I once remarked to a friend who had a farmstand that he should plant some rows of Golden Bantam, thus insuring himself of at least my regular patronage throughout the corn season. He just laughed, said no one grew that stuff anymore. I suppose its ears are not quite as easily sweet as the yellow and white stuff, and I concede it’s not as tender to the uninitiated palette. But I like my corn golden and firm of character.
Before last week’s storms, the seeds sulked under the dry hills I’d prepared for them. But on this sweet morning, they’ve popped out and started their climb towards the sun.

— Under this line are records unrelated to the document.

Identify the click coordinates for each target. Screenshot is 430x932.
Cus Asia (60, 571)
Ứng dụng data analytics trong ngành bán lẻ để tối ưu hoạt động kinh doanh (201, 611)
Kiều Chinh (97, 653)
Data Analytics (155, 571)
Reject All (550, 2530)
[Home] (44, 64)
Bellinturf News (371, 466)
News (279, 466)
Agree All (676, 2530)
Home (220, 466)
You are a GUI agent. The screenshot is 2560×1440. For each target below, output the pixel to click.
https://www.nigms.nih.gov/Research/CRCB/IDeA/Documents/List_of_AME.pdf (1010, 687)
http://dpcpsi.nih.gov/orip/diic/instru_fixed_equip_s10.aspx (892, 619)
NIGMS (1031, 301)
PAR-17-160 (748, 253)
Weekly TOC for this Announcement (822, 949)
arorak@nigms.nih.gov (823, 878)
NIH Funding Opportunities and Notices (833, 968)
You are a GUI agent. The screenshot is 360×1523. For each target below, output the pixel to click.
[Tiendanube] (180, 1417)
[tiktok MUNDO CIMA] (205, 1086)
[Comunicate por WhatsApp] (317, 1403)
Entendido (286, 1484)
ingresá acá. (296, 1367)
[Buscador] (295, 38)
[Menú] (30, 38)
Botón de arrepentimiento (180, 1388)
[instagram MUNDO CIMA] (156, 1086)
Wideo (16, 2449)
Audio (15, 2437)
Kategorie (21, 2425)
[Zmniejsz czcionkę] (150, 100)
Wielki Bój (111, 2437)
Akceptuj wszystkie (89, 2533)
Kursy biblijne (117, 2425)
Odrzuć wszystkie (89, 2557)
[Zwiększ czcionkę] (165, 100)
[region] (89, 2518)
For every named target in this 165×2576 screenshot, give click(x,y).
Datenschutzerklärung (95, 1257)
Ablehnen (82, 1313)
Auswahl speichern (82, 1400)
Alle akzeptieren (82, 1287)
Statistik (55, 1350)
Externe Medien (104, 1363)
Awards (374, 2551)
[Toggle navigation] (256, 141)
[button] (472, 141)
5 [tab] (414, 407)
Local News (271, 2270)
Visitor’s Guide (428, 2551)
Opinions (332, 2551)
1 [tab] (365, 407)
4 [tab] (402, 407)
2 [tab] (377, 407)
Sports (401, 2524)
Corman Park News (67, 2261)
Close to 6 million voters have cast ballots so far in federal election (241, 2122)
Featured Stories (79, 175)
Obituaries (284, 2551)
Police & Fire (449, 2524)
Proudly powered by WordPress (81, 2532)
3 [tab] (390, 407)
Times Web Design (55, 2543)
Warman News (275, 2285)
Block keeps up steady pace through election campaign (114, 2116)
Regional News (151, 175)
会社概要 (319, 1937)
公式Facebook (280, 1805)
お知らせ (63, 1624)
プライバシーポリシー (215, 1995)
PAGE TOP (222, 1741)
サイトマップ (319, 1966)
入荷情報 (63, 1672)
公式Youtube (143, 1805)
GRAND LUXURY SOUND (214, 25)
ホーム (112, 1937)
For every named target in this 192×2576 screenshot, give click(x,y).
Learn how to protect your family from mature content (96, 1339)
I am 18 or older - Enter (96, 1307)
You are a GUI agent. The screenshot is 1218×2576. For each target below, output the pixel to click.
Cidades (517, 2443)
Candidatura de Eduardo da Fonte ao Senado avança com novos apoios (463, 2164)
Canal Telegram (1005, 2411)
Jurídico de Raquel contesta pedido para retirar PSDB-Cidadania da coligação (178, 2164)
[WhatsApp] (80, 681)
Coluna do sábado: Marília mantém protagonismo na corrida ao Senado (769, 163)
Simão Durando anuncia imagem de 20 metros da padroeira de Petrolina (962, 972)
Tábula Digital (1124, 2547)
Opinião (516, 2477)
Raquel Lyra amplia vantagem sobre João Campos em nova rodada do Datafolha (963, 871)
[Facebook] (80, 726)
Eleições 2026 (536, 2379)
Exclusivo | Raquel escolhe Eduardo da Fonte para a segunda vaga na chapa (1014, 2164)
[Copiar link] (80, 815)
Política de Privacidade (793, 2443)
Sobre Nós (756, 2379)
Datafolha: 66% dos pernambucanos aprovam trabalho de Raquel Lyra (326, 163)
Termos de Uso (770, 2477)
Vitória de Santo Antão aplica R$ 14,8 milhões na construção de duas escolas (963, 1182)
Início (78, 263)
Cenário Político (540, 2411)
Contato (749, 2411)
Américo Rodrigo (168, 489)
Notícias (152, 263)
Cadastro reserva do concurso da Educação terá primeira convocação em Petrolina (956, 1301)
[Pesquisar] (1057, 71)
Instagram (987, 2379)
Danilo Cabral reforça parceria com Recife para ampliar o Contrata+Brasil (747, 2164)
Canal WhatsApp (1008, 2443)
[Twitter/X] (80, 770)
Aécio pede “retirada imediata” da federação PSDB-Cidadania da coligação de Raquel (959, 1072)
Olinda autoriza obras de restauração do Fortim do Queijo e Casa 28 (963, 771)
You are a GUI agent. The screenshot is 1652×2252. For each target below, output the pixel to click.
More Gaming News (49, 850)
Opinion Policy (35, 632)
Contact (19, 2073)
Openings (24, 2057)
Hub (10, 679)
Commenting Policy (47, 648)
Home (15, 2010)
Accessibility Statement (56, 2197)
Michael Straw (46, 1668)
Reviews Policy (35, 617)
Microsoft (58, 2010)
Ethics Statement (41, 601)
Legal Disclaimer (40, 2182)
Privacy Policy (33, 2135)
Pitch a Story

Overeager and anxious to get a jump on the season, I planted a couple of my rows way off line so their crooked ranks stagger, loop from left to right and back again like happy, wandering, drunks. Some mote- magnifying, blue-nose might sniff at my crooked rows, but corn planted with geometric precision brings nothing to the plate which less-disciplined kernels can offer.
Come the dog days, I’ll be waiting with water boiling to shuck some ears before sprinting to the kitchen with them just in time for supper.
That time’s weeks off yet. But even though summer’s not arrived on the calendar, much of the years promise has already been fulfilled.
On the lawn, just three feet from the infant corn, stalky dandelions stand grizzled as grandfathers, their time in the sun past, their purpose accomplished.
The grape hyacinths’ first purple lies tumbledown, brown as any oak in October. That’s the way of things. And if I hold up my end of the bargain with hoe and cultivator, the corn will find its way as well.